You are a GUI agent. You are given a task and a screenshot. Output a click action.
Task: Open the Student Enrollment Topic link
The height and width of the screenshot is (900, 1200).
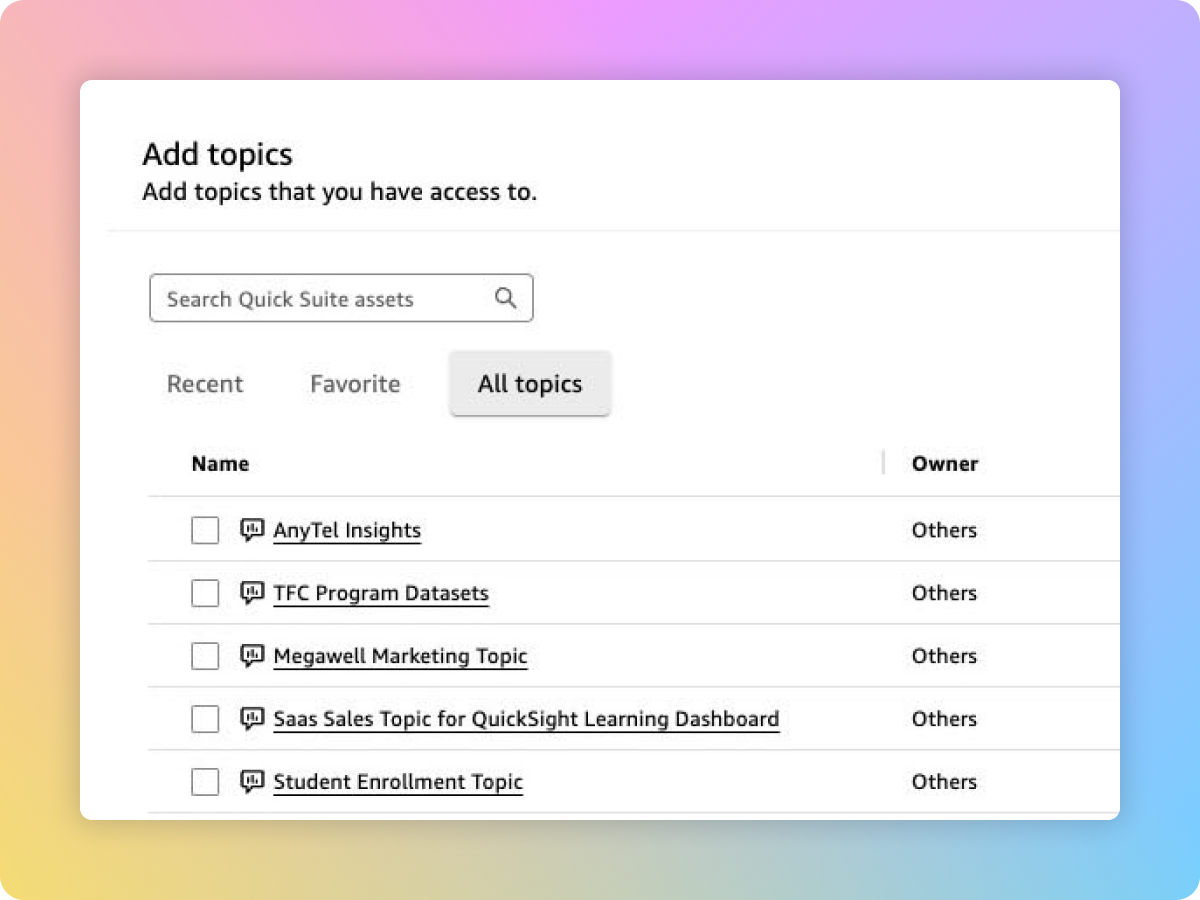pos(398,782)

...

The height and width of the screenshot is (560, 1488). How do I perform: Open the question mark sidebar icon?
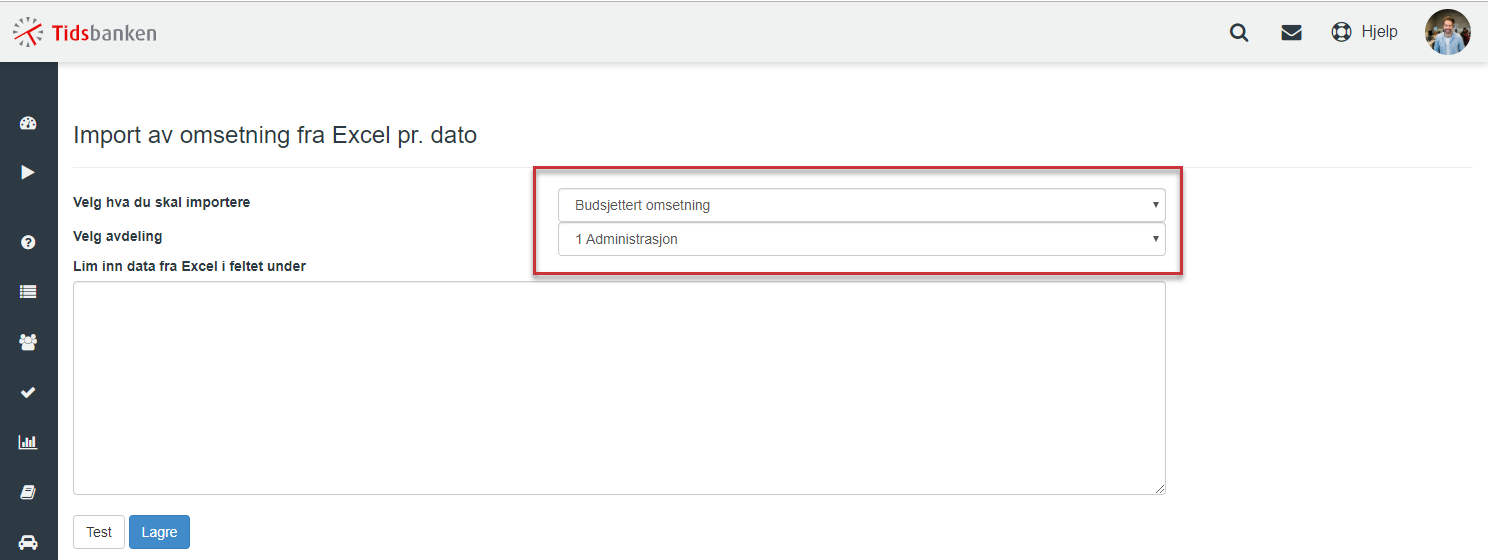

What you have to do → Some lines above hold the word "Open". Copy all of them.

Exercise result →
Task: Open the Student Enrollment Topic link
The height and width of the screenshot is (560, 1488). How do I perform: Open the question mark sidebar icon?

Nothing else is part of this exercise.